- WORK INSTRUCTIONS -
For every line of the material below, check for the string "computer" and return the line if it is there.

- EXTRACTED INFORMATION -
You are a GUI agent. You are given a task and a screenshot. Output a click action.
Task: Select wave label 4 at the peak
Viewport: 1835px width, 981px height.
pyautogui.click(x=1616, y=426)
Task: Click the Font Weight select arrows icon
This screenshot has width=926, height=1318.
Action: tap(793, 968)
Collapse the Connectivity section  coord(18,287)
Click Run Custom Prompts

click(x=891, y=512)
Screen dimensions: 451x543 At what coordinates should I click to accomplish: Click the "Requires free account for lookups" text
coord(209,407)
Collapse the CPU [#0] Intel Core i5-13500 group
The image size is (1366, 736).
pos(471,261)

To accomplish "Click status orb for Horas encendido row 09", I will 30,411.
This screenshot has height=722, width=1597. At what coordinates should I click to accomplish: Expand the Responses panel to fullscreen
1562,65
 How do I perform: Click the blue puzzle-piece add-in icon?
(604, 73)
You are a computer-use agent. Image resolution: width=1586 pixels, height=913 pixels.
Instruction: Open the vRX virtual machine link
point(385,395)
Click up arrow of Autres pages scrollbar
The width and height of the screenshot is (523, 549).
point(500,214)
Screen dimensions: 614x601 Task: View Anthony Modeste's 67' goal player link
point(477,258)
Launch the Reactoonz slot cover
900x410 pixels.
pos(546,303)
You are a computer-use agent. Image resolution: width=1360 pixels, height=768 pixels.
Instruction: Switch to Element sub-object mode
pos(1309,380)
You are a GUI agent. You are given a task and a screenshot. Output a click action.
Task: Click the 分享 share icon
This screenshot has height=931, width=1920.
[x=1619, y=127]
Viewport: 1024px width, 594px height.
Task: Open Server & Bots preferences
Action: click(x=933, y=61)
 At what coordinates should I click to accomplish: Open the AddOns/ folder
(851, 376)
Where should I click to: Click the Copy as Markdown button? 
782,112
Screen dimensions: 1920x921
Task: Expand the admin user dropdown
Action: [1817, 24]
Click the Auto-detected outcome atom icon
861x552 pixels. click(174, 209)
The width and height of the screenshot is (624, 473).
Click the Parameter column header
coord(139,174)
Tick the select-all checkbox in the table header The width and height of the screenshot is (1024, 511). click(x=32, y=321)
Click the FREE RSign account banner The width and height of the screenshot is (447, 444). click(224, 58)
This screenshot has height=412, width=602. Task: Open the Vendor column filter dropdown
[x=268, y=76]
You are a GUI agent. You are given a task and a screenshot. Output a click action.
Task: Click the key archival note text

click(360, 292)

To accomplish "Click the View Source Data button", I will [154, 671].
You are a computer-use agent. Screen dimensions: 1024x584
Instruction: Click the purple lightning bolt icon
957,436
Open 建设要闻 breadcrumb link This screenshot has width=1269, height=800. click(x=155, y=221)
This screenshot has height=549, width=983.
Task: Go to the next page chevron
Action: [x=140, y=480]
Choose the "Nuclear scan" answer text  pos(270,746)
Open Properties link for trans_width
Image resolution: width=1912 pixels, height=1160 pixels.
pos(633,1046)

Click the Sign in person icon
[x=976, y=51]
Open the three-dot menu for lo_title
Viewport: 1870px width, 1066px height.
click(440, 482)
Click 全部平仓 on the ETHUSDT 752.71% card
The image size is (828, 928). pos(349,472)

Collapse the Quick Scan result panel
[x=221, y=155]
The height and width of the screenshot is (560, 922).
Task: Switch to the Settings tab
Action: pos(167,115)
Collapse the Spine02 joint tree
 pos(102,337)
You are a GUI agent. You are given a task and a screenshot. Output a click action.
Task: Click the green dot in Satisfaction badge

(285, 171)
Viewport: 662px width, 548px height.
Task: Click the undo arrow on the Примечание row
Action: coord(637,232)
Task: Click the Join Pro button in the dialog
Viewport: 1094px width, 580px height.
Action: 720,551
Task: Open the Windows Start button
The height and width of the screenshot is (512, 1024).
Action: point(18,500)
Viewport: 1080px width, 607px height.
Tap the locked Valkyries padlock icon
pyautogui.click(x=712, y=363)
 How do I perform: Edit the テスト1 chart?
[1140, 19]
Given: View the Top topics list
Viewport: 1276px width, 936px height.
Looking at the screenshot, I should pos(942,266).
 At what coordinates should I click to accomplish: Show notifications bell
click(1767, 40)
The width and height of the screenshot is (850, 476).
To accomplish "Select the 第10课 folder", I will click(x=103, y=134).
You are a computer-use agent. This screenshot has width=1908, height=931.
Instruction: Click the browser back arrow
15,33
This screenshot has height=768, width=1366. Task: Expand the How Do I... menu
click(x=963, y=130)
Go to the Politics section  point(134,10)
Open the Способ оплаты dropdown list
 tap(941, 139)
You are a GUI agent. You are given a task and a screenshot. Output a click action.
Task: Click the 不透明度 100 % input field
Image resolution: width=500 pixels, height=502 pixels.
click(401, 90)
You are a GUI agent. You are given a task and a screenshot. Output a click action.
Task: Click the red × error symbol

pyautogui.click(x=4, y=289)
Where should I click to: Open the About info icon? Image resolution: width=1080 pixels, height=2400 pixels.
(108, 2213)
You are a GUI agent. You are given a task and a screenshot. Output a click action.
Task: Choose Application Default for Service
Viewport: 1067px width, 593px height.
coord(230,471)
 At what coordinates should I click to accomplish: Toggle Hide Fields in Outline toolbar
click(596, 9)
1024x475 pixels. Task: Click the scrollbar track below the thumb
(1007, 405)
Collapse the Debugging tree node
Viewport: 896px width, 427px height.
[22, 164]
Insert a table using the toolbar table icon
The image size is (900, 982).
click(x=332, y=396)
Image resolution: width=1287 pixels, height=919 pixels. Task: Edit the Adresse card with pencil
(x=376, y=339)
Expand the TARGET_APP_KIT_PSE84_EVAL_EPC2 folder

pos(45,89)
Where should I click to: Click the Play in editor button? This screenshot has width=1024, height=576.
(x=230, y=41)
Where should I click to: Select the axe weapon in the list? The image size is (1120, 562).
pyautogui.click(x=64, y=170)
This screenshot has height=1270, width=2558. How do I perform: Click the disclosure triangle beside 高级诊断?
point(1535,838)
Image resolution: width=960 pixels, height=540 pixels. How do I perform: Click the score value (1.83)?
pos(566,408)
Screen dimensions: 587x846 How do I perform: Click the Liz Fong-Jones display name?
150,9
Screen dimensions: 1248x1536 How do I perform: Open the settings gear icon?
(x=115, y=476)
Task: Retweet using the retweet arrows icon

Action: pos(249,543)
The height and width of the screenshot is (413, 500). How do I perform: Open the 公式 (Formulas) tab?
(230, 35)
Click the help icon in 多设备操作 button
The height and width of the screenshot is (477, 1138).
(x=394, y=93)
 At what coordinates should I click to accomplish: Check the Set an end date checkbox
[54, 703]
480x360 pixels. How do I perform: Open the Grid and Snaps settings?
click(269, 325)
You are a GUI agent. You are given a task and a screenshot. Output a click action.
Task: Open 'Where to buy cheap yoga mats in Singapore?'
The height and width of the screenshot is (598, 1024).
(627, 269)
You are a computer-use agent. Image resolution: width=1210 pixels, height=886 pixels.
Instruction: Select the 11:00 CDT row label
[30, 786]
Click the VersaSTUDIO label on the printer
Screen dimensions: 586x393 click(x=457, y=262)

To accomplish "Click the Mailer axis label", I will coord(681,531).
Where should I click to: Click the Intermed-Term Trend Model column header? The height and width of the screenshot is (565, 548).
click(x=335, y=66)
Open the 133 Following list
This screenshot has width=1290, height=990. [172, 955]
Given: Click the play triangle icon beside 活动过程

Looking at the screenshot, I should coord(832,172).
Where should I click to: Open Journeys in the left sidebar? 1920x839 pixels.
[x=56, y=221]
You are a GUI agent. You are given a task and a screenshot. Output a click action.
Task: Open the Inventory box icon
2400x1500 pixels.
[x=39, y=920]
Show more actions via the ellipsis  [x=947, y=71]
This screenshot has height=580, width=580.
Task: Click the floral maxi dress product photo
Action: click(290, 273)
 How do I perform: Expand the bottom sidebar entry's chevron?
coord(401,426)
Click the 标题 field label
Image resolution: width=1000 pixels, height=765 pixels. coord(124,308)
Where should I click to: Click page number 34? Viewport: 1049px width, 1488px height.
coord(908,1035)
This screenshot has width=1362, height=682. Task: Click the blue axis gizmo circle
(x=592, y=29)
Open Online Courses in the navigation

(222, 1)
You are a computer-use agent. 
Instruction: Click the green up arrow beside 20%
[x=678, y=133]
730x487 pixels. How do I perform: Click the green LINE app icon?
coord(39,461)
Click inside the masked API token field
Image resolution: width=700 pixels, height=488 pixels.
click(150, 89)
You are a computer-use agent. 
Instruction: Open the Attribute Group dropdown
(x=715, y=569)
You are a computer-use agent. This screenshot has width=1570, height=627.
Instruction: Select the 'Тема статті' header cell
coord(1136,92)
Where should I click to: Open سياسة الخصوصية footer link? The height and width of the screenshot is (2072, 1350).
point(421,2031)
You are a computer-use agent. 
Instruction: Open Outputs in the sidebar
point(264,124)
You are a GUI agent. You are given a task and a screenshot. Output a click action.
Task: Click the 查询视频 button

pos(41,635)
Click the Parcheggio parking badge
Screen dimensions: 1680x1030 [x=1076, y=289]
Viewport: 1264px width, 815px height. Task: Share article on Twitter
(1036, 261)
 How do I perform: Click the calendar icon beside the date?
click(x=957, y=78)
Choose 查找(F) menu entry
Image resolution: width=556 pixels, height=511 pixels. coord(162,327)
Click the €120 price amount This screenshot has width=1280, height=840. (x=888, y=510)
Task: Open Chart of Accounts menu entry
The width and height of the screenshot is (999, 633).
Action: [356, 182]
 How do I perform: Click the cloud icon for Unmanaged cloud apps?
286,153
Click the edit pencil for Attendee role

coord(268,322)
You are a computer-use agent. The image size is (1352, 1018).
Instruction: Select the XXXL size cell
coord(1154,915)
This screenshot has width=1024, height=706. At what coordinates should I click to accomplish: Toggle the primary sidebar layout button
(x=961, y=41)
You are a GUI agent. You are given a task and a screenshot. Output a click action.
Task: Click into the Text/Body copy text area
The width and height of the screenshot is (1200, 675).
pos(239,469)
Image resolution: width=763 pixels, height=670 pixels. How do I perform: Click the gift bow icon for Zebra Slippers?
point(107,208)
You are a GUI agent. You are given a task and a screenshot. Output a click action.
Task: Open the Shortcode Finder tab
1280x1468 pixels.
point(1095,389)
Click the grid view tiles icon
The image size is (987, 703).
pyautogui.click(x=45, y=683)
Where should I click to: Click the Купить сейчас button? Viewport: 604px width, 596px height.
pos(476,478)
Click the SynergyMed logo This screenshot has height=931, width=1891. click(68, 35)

- SOLUTION TO THIS PROBLEM -
You are a computer-use agent. Image resolution: width=1586 pixels, height=913 pixels.
You are a computer-use agent. Image resolution: width=1360 pixels, height=768 pixels.
You are a computer-use agent. Screen dimensions: 1024x584
You are a computer-use agent. This screenshot has width=1908, height=931.
You are a computer-use agent. Image resolution: width=1210 pixels, height=886 pixels.
You are a computer-use agent. 
You are a computer-use agent. 
You are a computer-use agent. This screenshot has width=1570, height=627.
You are a computer-use agent. 
You are a computer-use agent. The image size is (1352, 1018).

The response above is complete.